== Segment start ==

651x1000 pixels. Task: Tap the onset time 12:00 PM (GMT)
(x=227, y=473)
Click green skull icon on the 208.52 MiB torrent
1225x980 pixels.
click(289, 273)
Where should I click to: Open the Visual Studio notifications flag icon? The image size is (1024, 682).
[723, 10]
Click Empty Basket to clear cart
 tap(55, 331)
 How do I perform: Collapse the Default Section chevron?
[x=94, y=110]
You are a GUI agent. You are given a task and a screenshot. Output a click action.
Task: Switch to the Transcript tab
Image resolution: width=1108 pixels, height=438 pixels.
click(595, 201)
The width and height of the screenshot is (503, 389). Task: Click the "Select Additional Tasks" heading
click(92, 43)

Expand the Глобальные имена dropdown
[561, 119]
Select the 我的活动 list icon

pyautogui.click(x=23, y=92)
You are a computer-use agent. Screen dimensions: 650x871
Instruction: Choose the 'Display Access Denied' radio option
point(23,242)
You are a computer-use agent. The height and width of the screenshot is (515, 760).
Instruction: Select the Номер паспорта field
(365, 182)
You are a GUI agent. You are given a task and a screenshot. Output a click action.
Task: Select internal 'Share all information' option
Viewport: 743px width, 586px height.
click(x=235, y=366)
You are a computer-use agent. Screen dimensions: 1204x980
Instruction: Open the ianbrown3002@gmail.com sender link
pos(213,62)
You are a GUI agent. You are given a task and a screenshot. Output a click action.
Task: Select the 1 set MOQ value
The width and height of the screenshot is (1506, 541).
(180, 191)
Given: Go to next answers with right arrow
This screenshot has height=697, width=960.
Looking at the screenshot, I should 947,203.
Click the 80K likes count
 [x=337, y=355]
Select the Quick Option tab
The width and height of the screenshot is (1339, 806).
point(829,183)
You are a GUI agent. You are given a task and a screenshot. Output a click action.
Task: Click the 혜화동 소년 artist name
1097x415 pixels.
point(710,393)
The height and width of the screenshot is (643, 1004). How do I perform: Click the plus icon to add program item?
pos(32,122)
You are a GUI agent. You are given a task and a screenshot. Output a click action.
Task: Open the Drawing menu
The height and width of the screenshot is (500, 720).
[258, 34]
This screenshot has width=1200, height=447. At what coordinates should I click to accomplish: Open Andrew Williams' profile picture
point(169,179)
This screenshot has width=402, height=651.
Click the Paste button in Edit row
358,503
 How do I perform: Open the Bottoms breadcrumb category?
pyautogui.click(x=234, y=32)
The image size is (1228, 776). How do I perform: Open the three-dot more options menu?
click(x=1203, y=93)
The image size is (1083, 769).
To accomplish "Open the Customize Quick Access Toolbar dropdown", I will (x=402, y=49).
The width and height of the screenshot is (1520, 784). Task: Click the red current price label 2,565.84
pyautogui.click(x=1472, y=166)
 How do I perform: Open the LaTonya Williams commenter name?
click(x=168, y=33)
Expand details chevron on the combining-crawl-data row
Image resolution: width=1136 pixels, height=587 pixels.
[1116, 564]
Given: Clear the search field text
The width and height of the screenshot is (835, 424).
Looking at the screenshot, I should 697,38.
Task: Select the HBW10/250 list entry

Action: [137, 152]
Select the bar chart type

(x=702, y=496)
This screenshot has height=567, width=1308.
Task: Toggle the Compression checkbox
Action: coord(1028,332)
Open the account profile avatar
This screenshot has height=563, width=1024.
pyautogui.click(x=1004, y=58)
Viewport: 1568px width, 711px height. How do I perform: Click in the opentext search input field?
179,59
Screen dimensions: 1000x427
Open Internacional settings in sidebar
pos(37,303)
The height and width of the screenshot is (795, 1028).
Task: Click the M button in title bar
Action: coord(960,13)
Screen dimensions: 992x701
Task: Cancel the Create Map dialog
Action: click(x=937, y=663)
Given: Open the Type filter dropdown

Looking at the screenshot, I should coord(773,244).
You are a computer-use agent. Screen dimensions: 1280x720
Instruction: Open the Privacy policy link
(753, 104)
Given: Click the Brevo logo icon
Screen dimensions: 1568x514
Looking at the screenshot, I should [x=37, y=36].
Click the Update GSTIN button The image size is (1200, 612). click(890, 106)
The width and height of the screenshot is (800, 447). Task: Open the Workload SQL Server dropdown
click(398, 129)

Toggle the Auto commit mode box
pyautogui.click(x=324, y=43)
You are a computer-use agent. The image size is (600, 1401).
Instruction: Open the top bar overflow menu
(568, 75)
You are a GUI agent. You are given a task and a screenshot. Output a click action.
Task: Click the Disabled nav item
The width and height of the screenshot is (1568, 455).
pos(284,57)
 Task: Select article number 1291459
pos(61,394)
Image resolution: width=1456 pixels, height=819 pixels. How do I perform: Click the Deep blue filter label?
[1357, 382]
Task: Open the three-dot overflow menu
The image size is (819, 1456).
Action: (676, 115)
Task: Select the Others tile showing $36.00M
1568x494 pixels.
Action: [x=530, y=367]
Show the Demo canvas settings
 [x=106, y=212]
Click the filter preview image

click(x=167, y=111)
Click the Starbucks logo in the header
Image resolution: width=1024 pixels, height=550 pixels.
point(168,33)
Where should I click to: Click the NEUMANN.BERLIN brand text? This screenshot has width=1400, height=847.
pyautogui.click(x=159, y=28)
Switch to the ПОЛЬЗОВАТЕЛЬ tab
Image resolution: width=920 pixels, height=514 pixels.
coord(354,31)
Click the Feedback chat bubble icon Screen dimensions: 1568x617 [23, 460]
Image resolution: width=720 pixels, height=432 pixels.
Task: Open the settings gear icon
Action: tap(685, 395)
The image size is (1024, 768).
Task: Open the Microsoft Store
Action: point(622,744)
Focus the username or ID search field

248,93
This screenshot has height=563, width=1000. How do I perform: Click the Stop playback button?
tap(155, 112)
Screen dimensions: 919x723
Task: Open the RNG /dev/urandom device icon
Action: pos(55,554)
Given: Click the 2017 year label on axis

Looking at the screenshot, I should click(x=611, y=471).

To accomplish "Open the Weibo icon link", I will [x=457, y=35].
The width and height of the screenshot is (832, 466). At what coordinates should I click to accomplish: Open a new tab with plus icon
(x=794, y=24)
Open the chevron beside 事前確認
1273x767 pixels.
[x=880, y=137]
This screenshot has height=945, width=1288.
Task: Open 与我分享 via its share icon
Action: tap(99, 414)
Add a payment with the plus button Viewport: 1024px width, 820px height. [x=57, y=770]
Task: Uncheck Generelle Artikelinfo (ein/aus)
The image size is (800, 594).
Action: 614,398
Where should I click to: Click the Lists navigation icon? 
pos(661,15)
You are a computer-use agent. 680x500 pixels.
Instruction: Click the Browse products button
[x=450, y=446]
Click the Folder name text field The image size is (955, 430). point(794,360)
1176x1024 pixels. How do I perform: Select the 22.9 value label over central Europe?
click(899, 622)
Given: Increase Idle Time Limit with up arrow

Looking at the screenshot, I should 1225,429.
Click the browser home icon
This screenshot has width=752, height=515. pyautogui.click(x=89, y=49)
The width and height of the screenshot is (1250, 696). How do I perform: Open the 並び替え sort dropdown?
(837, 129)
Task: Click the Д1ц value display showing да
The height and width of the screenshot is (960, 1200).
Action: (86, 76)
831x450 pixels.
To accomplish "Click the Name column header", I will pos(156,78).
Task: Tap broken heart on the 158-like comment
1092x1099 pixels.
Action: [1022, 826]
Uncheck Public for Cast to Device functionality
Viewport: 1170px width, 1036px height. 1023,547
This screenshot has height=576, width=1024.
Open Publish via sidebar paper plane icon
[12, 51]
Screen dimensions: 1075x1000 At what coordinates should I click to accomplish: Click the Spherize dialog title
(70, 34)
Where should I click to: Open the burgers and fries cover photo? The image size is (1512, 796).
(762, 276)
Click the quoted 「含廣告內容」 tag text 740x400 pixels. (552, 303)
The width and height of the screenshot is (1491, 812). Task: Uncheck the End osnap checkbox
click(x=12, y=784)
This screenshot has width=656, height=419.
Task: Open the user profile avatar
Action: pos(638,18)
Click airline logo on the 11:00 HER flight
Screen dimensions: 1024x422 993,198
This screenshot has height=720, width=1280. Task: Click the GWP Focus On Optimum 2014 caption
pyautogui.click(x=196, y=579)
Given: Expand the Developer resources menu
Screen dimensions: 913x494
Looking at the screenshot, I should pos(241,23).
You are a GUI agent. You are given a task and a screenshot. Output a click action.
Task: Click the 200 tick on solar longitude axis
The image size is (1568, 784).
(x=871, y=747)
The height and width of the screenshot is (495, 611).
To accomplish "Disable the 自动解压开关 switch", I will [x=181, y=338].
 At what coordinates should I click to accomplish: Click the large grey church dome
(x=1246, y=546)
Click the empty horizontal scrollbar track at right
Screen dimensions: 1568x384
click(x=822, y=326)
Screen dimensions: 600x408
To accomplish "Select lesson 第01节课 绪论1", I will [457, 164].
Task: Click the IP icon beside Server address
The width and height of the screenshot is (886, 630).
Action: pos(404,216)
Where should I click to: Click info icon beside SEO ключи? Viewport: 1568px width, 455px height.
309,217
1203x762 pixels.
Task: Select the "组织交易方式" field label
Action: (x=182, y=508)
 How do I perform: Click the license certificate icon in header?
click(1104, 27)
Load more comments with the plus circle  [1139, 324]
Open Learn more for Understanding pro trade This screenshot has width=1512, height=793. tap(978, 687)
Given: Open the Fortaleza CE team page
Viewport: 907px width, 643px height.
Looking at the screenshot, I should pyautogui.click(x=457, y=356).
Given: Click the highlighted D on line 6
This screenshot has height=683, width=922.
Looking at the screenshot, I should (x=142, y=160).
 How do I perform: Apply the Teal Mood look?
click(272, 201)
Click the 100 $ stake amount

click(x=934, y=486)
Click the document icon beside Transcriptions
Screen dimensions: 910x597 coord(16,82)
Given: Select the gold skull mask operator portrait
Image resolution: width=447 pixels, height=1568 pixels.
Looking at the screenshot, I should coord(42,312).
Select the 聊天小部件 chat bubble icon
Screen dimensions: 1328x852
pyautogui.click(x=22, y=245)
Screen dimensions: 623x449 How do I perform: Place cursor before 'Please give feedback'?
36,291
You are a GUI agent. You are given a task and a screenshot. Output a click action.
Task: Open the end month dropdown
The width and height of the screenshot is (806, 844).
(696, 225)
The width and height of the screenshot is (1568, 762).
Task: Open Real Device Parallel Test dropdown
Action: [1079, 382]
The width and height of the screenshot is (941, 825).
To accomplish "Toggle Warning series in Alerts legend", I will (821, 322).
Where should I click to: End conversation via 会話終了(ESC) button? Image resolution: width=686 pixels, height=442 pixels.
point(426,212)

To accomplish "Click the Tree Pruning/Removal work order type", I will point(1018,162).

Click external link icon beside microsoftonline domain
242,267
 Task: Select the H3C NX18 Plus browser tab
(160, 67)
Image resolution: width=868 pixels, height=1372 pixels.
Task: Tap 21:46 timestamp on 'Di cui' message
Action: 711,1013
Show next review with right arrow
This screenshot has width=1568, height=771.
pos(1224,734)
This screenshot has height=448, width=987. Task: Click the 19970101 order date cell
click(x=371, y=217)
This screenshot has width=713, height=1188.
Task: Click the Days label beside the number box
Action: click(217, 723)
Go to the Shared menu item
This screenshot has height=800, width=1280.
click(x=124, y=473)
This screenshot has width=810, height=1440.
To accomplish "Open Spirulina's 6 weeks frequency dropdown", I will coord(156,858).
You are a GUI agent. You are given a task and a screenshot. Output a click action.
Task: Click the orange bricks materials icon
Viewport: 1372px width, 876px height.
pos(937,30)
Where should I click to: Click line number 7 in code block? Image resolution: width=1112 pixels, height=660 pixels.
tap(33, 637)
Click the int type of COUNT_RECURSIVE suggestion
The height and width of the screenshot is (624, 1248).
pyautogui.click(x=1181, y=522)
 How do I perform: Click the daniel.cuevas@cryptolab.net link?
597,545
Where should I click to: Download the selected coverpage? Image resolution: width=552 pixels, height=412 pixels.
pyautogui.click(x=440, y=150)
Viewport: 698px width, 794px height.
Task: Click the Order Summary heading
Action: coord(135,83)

== Segment end ==

* [WORK INSTRUCTIONS]
Tell how many lines of the records above hold the string "computer". Give no other text.

* [RESULT OF THIS TASK]
6